## Task list
[1] In the patient-record merge text, why did the merge process become such a critical part of the project? Answer in one to three sentences.
[2] Answer these questions from the patient-record merge text:
(a) At which institution did the writer work on this challenge?
(b) What surname-related inconsistencies are listed as causes of duplicate identities?
(c) Under what operating condition did the workflow have to be put in place?
[3] Reproduce the portion of the patient-record merge text starting with "It was a real" and going on through "a minor inconvenience.".

------ Provided text ------

Designing a safe merge workflow for patient records in a live public health system
One of the most complex challenges I worked on during my years at the Municipality of Olavarría was helping design and implement a safe workflow for detecting and merging duplicated patient records inside a live public health system.
This was not just a database cleanup.
It was a real operational problem inside a hospital environment, where duplicated identities could affect admission, continuity of care, statistics, and trust in the clinical record itself.
The municipal health system had grown across multiple databases and processes over time. As a result, the same patient could appear more than once under slightly different identities: names written differently, missing or inconsistent ID numbers, typing errors, married and maiden surnames mixed together, or cases where a maternal surname had been used instead of the paternal one.
In that context, duplication was not a minor inconvenience.
If handled incorrectly, it could mean losing information or, even worse, associating clinical results with the wrong person — a type of error the patient could not easily detect and the operator could not safely correct without proper system support.
That is why the merge process became such a critical part of the project.
The challenge
The goal was not to automatically merge records in bulk.
The goal was to create a safe, controlled, auditable workflow that could:
- detect possible duplicate patients
- assist operators in reviewing them
- preserve all associated information
- unify records across digital and physical supports
- avoid downtime during daily hospital activity
This had to happen while the hospital kept running normally.

------ Dataset ------

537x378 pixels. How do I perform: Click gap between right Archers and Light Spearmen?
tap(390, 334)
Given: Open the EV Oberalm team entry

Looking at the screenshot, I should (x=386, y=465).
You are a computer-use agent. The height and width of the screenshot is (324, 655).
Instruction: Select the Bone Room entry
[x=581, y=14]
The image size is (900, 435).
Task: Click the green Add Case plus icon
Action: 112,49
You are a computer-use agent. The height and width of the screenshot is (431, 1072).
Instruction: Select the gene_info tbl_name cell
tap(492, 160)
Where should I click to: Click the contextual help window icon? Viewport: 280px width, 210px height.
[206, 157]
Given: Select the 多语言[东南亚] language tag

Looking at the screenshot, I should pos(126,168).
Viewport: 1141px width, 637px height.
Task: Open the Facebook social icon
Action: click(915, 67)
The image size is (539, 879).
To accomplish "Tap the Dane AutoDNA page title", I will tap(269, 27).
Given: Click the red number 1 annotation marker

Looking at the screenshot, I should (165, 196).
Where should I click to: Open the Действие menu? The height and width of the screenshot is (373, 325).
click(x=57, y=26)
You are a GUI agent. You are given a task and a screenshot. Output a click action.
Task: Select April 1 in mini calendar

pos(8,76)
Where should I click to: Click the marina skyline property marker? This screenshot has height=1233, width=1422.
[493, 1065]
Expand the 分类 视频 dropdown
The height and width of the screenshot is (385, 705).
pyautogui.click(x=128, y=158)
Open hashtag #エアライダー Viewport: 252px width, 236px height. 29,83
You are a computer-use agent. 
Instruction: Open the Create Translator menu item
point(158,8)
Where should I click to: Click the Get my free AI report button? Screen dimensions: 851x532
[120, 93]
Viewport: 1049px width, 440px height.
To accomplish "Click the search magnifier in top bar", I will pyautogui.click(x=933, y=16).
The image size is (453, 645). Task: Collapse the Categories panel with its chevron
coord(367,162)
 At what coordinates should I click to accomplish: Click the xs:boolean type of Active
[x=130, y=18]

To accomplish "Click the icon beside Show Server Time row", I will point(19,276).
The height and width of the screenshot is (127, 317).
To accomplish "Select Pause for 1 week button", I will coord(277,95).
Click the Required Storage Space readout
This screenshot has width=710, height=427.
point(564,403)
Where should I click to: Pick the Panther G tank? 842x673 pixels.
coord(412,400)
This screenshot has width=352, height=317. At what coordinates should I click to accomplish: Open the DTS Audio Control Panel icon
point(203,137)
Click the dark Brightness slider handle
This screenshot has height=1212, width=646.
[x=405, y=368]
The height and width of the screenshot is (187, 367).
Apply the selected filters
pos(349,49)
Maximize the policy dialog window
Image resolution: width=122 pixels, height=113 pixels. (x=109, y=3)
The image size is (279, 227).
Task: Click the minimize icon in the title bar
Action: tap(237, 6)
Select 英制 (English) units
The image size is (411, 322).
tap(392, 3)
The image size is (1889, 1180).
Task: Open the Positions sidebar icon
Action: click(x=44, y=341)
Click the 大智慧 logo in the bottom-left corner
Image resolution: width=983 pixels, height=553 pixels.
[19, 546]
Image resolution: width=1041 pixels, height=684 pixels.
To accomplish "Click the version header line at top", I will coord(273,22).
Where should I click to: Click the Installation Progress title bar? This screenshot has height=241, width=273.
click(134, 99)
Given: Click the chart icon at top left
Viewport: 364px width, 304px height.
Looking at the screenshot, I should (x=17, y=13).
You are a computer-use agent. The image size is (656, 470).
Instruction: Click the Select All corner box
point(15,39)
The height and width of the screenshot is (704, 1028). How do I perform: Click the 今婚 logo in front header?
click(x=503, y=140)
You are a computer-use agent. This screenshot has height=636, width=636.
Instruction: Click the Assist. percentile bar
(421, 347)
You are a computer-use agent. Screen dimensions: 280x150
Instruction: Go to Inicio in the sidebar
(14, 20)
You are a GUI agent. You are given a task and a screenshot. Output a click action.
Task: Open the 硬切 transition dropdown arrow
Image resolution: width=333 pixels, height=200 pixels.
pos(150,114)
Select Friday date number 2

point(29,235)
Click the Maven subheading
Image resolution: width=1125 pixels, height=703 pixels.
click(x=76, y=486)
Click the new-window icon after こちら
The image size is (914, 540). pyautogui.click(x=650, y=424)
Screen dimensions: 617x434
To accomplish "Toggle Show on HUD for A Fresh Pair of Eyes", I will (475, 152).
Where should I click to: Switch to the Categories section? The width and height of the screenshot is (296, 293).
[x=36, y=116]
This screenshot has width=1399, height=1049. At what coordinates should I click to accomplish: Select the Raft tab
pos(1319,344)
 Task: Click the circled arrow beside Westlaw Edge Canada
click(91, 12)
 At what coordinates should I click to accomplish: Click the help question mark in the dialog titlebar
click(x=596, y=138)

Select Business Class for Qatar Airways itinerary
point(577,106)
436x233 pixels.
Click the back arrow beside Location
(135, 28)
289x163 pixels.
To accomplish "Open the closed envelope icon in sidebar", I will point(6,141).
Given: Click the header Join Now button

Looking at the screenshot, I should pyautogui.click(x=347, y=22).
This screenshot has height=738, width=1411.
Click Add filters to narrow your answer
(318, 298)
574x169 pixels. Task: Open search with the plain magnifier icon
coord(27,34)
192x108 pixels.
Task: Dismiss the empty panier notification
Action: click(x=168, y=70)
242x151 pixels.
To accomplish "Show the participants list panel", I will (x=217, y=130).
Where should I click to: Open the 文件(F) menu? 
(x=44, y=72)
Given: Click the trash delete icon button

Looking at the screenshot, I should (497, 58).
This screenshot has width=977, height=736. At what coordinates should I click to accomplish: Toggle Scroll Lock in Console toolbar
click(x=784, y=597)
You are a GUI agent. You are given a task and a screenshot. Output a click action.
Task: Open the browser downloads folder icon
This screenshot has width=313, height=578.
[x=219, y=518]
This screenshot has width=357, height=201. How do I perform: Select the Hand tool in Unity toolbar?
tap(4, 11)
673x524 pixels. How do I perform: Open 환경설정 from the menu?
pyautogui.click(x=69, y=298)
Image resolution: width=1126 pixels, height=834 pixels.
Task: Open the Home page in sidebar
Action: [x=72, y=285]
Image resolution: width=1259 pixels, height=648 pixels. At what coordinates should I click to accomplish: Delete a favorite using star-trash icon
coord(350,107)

------

## Answers provided
[1] Merging was critical because mishandling duplicated records could mean losing information or associating clinical results with the wrong person. The patient could not easily detect such an error, and the operator could not safely correct it without proper system support.

[2]
(a) The Municipality of Olavarría.
(b) Married and maiden surnames mixed together, and cases where a maternal surname had been used instead of the paternal one.
(c) It had to be put in place while the hospital kept running normally, avoiding downtime during daily hospital activity.

[3]
It was a real operational problem inside a hospital environment, where duplicated identities could affect admission, continuity of care, statistics, and trust in the clinical record itself.
The municipal health system had grown across multiple databases and processes over time. As a result, the same patient could appear more than once under slightly different identities: names written differently, missing or inconsistent ID numbers, typing errors, married and maiden surnames mixed together, or cases where a maternal surname had been used instead of the paternal one.
In that context, duplication was not a minor inconvenience.